The New York Times film critic Manohla Dargis is an expert on “miserablism.” She has a keen eye for spotting this cinematic style and often identifies it in the work of emerging directors, like early Lynne Ramsay, Andrea Arnold, and pre-Birdman Alejandro González Iñárritu. Miserablism, as the term suggests, features bleakness piled upon tragedy, poverty, and heartbreak. It comes from a good place and can be especially productive in spotlighting stories from impoverished communities, but it’s pure hell to watch, yet often productive in creating empathy for stories that too rarely make the screen.

The most “miserablist” documentary in Hot Docs, to an extent, is River Silence.

Bleakness? Poverty? Tragedy? Heartbreak? Misery?
Check. Check. Check. Check. Check.

A postcard perfect view of Brazil, River Silence is not. Director Rogério Soares (in his feature debut) whisks audiences to a bend in the Xingu River to witness a state of affairs that one subject in the film aptly describes as “post-nature.” River Silence is a bleak portrait of the consequences of human activity on a grand yet intimate scale. Like Ramsay, Arnold and Iñárritu, his cameras go to a corner of the world to which the general population turns a blind eye and, unlike the characters in his film, he probably has sunnier days ahead given his eye behind the camera and empathetic approach.

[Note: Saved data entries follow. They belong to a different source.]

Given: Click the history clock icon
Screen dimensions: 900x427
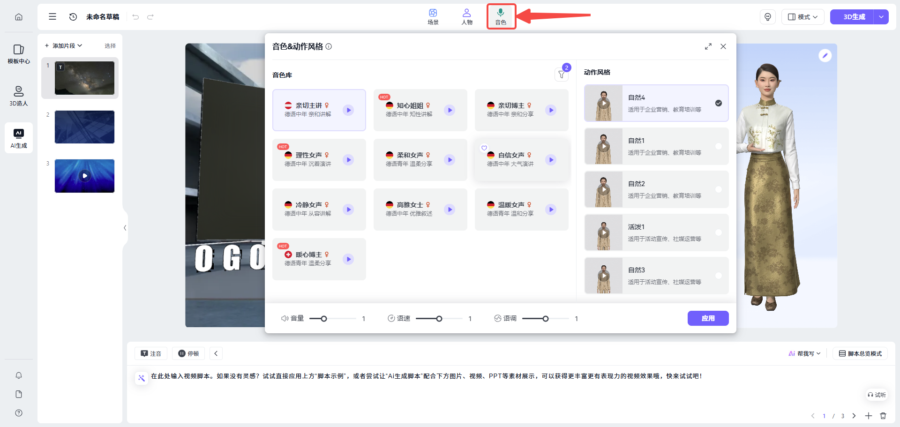Looking at the screenshot, I should point(73,17).
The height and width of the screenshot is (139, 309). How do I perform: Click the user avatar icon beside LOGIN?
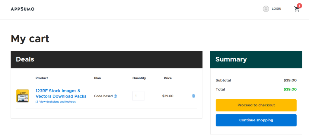coord(266,9)
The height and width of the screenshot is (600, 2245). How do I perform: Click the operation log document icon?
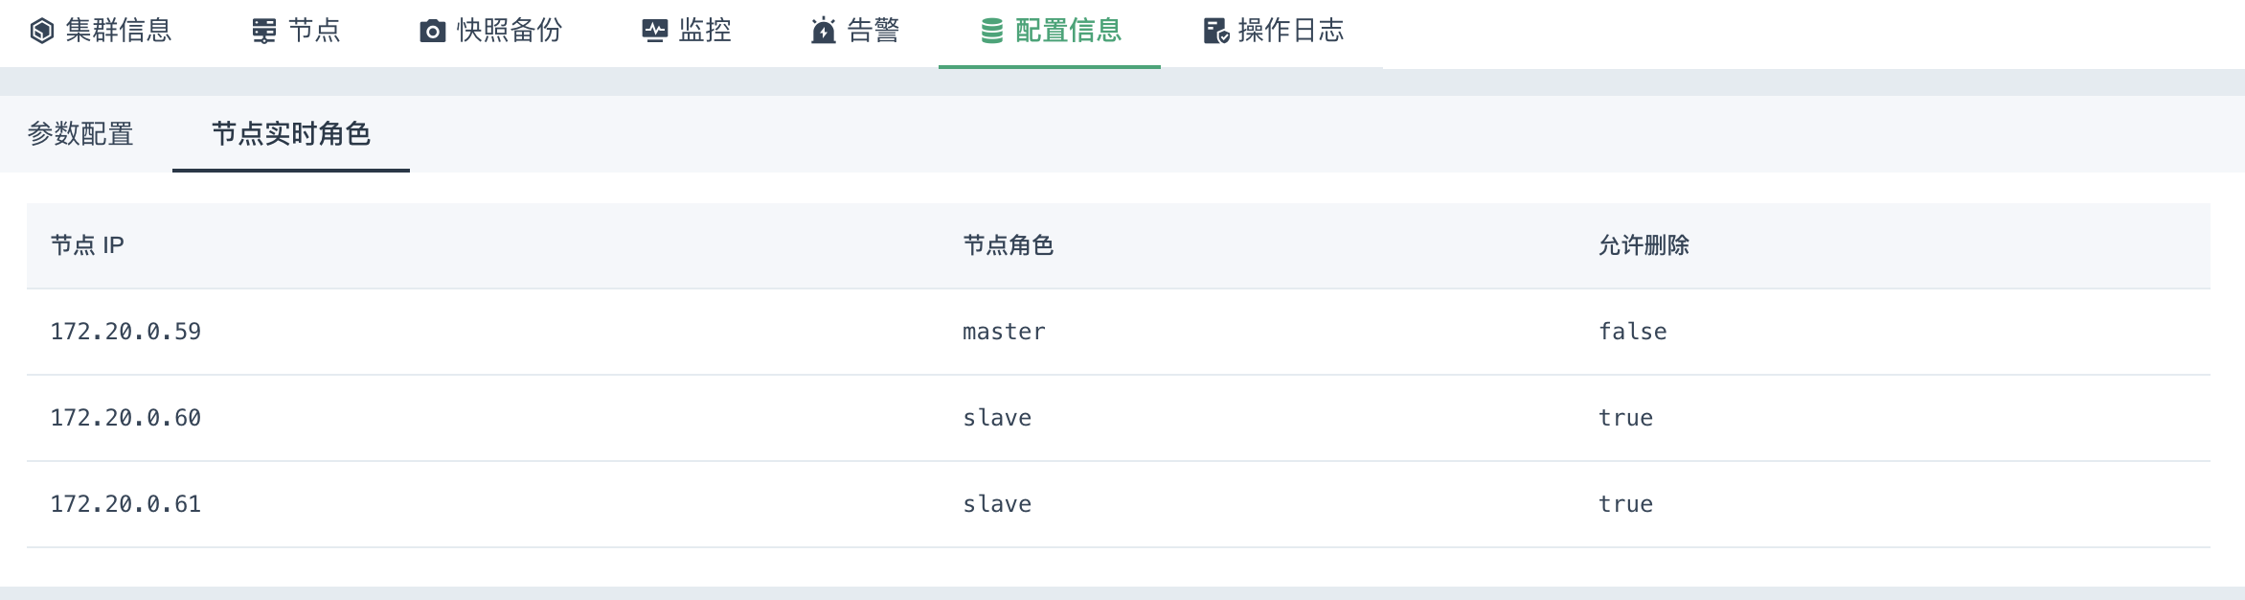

The site of River Silence’s tragedy is the area surrounding the Belo Monte Dam, which has displaced 40,000 people and all put annihilated the natural environment. Poverty and death saturate the frame as Soares tours the riverside and the outlying areas to which former residents have been displaced in housing projects that aren’t very different from the favelas that epitomize poverty in Brazil. The film is extremely slow, if beautifully shot, as Soares captures the scale of the devastation.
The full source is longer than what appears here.